* Exercise task A: Repeat the conversation transcript word for word.

* Document extract:
----
Can I give you a because I was there, I was in it and I got out, yeah, and in retrospect, your behavior was almost perfect as a friend, in retrospect, because you never made me wrong. You maintained your own position in space and your own integrity. You mirrored my level of closeness and warmth, and I felt because I know you that you judged me, but you kept it to yourself, and you didn’t judge me to the point of knowing you were right, but you weren’t ready to go over to the other side, right? And it forced me to respect that. And I remember they when I would be kind of asked about, you know, what your status was vis a vis Scientology. At one point, they tried to sell to me that you were a suppressive person.

 

David Duchovny  33:14

You’ll have to explain what that is to people.
----
[Records of locating words and elements]
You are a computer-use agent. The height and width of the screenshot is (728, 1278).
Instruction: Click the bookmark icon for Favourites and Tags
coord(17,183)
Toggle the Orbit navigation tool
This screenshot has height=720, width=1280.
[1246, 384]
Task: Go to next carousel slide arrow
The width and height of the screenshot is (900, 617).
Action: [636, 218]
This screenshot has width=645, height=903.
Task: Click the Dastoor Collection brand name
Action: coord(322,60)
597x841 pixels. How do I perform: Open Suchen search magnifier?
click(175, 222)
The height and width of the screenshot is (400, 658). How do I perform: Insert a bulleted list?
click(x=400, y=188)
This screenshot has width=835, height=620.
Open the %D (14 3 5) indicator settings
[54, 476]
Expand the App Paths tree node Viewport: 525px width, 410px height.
----
* Exercise task B: Reproduce the lines of the records beginning with the line containing "This screenshot has width=835, height=620." and continuing through the last line of the records.

* Output A:
Can I give you a because I was there, I was in it and I got out, yeah, and in retrospect, your behavior was almost perfect as a friend, in retrospect, because you never made me wrong. You maintained your own position in space and your own integrity. You mirrored my level of closeness and warmth, and I felt because I know you that you judged me, but you kept it to yourself, and you didn’t judge me to the point of knowing you were right, but you weren’t ready to go over to the other side, right? And it forced me to respect that. And I remember they when I would be kind of asked about, you know, what your status was vis a vis Scientology. At one point, they tried to sell to me that you were a suppressive person.

 

David Duchovny  33:14

You’ll have to explain what that is to people.

* Output B:
This screenshot has width=835, height=620.
Open the %D (14 3 5) indicator settings
[54, 476]
Expand the App Paths tree node Viewport: 525px width, 410px height.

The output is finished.